Во время Первой мировой войны торговля между двумя странами резко сократилась, а иностранная интервенция после революции 1917 года вообще свела ее на нет. Однако остался интересный артефакт — контактный язык руссенорск, на котором говорили норвежские и русские торговцы. По сути это типичный пиджин — бытовая смесь двух языков.

Что сказал?

Какого-то конкретного названия за руссенорском не закрепилось — он также известен под именем «моя-по-твоя» и «кэк-спрэк». Если в первом варианте все понятно («я говорю по-твоему»), то второй можно перевести примерно как «что сказал?» Первые свидетельства употребления этого пиджина относятся к началу XIX века — вероятно, он зародился в конце XVIII столетия после установления официальных торговых связей между Норвегией и Российской империей.

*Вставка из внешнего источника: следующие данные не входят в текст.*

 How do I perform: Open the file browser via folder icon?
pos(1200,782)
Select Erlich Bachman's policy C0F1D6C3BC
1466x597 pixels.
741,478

К сожалению, текстов на руссенорске осталось очень мало — отдельные фразы, слова и диалоги записывали лишь энтузиасты, поскольку он использовался в основном устно. Впервые их свел в одном труде норвежец Улаф Брок в 1927 году и позднее, в 1930-м, выпустил более полное издание своей работы. Помимо этого, руссенорск изучал С. Лунден, записавший некоторое количество фраз и слов у использовавших его старых норвежцев. В Советском Союзе этот пиджин тоже изучался — две работы, посвященные ему, вышли в конце 1980-х годов.

Судить о том, насколько верно исследователи его передают, достаточно сложно, так как большая часть информации записана со слов норвежцев, по-своему трактовавших русскоязычную часть руссенорска. Для современных специалистов остается непаханое поле работы: несмотря на то, что поступления новых сведений о пиджине ждать неоткуда, имеющийся материал проанализирован недостаточно.

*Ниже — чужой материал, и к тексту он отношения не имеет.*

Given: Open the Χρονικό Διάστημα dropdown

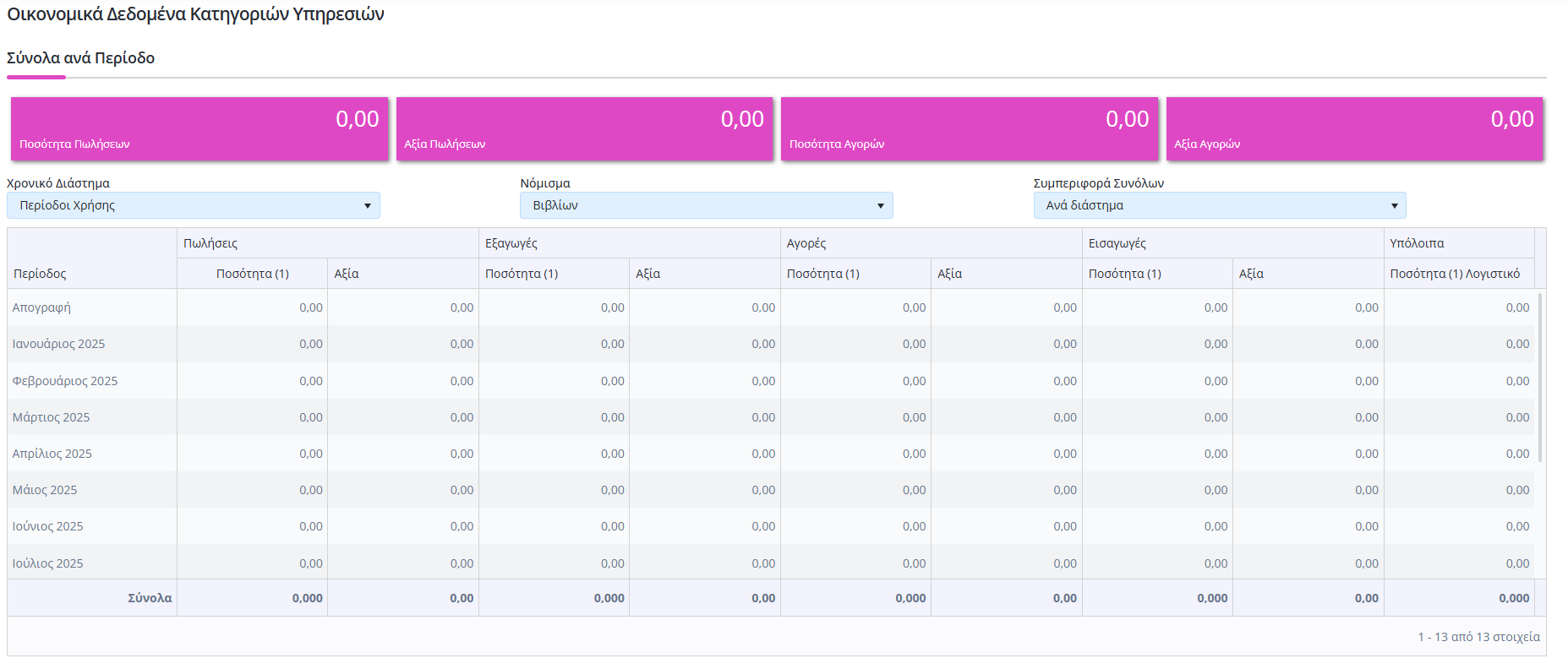Looking at the screenshot, I should [x=194, y=205].
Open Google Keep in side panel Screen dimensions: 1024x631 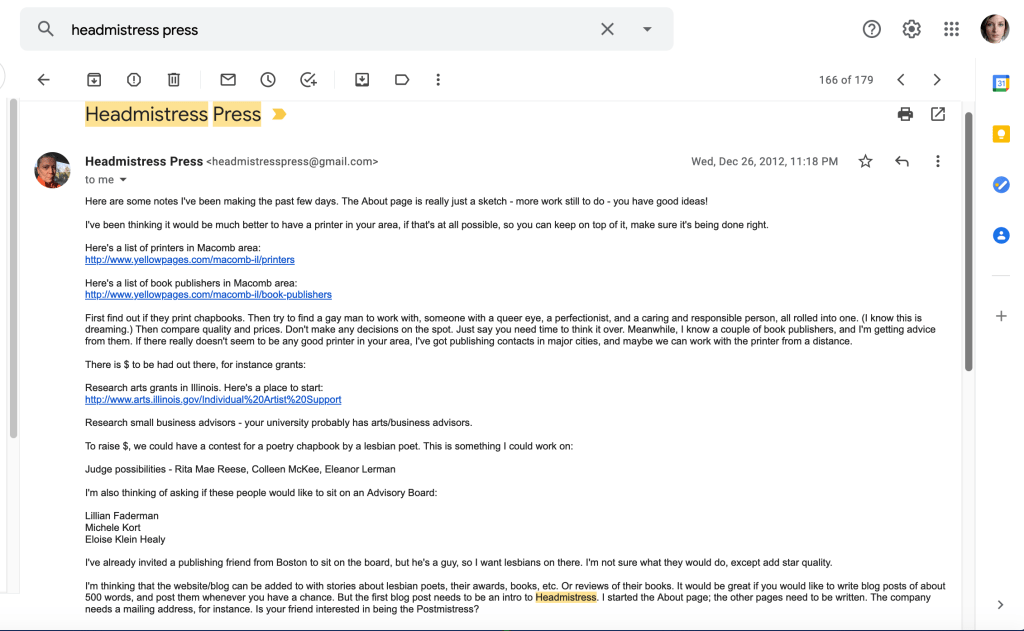click(x=1000, y=134)
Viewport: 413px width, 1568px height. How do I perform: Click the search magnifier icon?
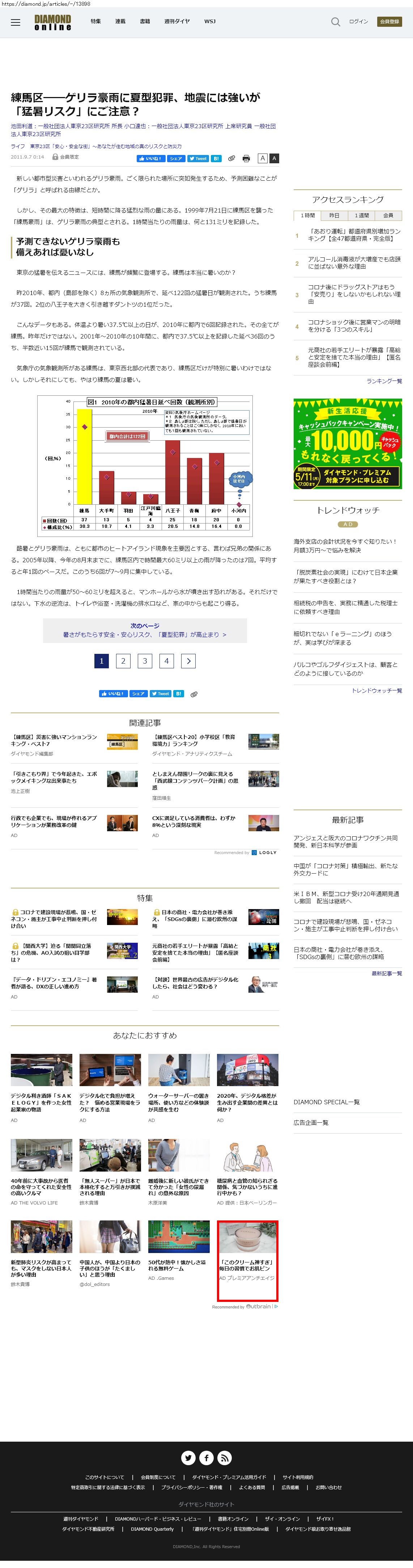point(335,22)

Руссенорск интересен прежде всего равномерным лексическим составом: половина слов в нем взяты из русского, а половина — из норвежского языка, при том что обычно в пиджине выделяется доминирующий язык. Для обозначения каждого понятия зачастую использовались сразу два слова, например: kasi — sprжkam («говорить, сказать»), balduska — kvejta («палтус»), musik — man («мужчина»), ras — dag («день»), eta — den («этот»), njet — ikke («не»), tvoja — ju («ты») и другие. Интересно, что при общении норвежцы обычно применяли русские слова, а поморы — норвежские. Также в руссенорске использовались единицы обоих языков, звучащие сходно, такие как kaansul — «консул», kajuta — «каюта», vin — «вино».

В качестве предлогов в подавляющем большинстве случаев использовался норвежский «po» («в, на, к»), причем даже там, где он не подходил по смыслу. Иногда слова в руссенорске представляли собой смесь двух схожих слов в норвежском и русском: mangoli («много») состояло из норвежского mange и русского «много ли», ljugom («врать») происходило от норвежского lyve и русского «лгать». Есть в пиджине и некоторые заимствования из английского и нижненемецкого диалектов, пришедшие из морских жаргонов, а также восходящие к шведскому, финскому и саамскому языкам.

В употреблении руссенорск выглядит достаточно смешно — это было похоже на то, как общались бы с аборигенами первооткрыватели какого-нибудь тихоокеанского архипелага. Вот несколько примеров:

Moja paa dumosna grot djengi plati — «Я заплатил много денег на таможне»
Davaj paa moja skib kjai drikkom — «Выпей чаю на моем корабле»
Kor ju ikke paa moja mokka kladi? — «Почему ты не принес мне муку?»
Paa den dag ikke Russefolk arbej — «В этот день русские не работают».

Понятно, что руссенорск был служебным пиджином, использовавшимся исключительно командами торговых судов, которым нечего было обсуждать, кроме своей работы. Потому и число его носителей было ограниченным: всего несколько тысяч человек на пике использования — на рубеже XIX-XX веков. Но лет через десять общаться на нем практически прекратили. Последний гвоздь в гроб руссенорска был вбит в 1920 году, после закрытия границы между Норвегией и Советской Россией.